A incerteza de seguir por conta própria também assustou a designer de sobrancelhas Chrislyne Johnnyeyre Sousa. Ela nunca havia empreendido antes. Depois de sete anos como funcionária de uma clínica de estética, Chrislyne perdeu o emprego em 2020. “Com quase dez anos de experiência eu não esperava nunca ser demitida. No início fiquei meio perdida, mas vi que a única saída era continuar trabalhando com o que eu sei fazer”, conta Chrislyne, que ficou desempregada em abril do ano passado e, no mês seguinte, já tentava se estabelecer.

“Comecei atendendo em domicílio ou na minha casa, mas vi que não ia dar certo porque precisava ter todos os cuidados com a pandemia e ainda manter a qualidade. Como havia me inscrito no auxílio emergencial, peguei o primeiro pagamento [de R$ 600] e aluguei um espaço próximo à minha casa”. Ela conta que fora o auxílio emergencial, não tinha nenhum outro dinheiro para investir. Começou a divulgar nas redes sociais, conversar com os vizinhos, até a clientela começar a aparecer. “Foi um início difícil, mas eu não consegui sozinha. Chamei duas amigas que trabalham com manicure e massoterapia, o que ajudou a agregar mais clientes”, contou ela.

Ter um espaço próprio fez toda a diferença.
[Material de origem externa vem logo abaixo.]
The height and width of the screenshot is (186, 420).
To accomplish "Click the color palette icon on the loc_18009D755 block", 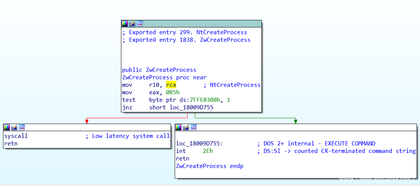I will 178,127.
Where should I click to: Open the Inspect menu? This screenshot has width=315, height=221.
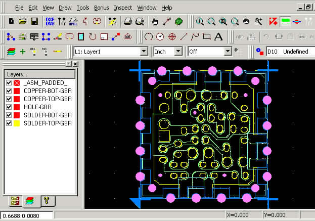pyautogui.click(x=123, y=8)
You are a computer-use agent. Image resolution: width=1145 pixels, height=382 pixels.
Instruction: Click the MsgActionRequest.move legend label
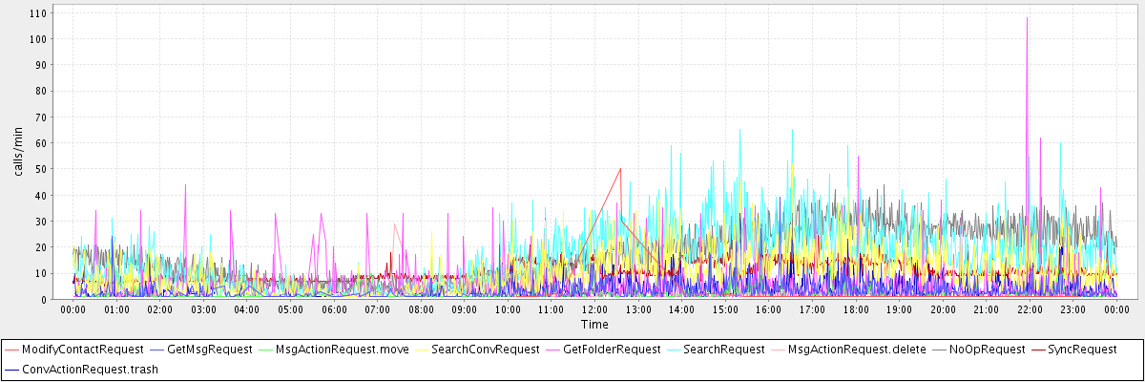tap(342, 350)
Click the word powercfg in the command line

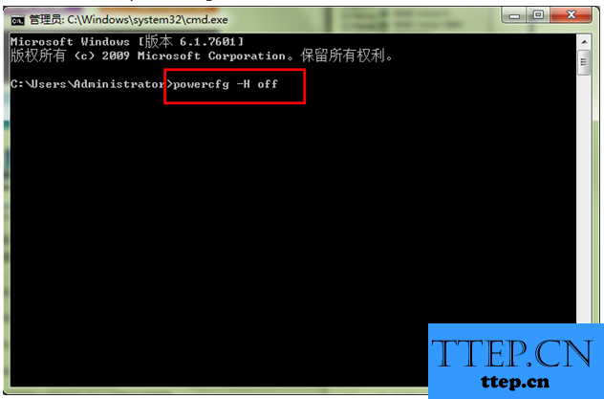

Hoje a Chris Sousa Beauty, no Bairro do Ibura, Zona Sul do Recife, é uma empresa registrada como MEI e passou, em menos de um ano, de 19 para cerca de 120 clientes cadastrados na agenda. Chrislyne calcula que hoje ganha cerca de quatro vezes mais do que ganhava como funcionária. “A torcida maior é que a pandemia passe o mais rápido possível, até porque a cada lockdown a gente sofre muito. Mas eu vejo muito espaço para crescer, sim”, afirmou a empresária.

EMPENHO

A adaptação dos empreendedores à nova realidade parece ser o requisito para o empreendimento dar certo. João Luiz Bezerra passou 18 anos em uma mesma empresa, uma rede de concessionária de automóveis, onde começou como estagiário até chegar a supervisor de oficina. “No ano passado o faturamento caiu muito e a empresa começou a fazer cortes de pessoal”, conta João.

Ele se associou a outro colega, que também perdeu o emprego, e a um amigo da área de logística. A ideia era usar a expertise do grupo para abrir um serviço especializado. A Toyoline, no Bairro da Imbiribeira, segue os padrões das grandes oficinas, garante o empreendedor. “Registramos a marca e a empresa. Não temos funcionários, os três sócios botam a mão na massa. No início é importante para reduzir custos, até fazermos o nome junto a clientela”, observou João que vê no empenho dele e dos sócios a principal força para vencer as dificuldades. “Fui demitido em abril e em agosto já estava com a oficina montada. Não deu tempo para chorar, não”, disse João Luiz.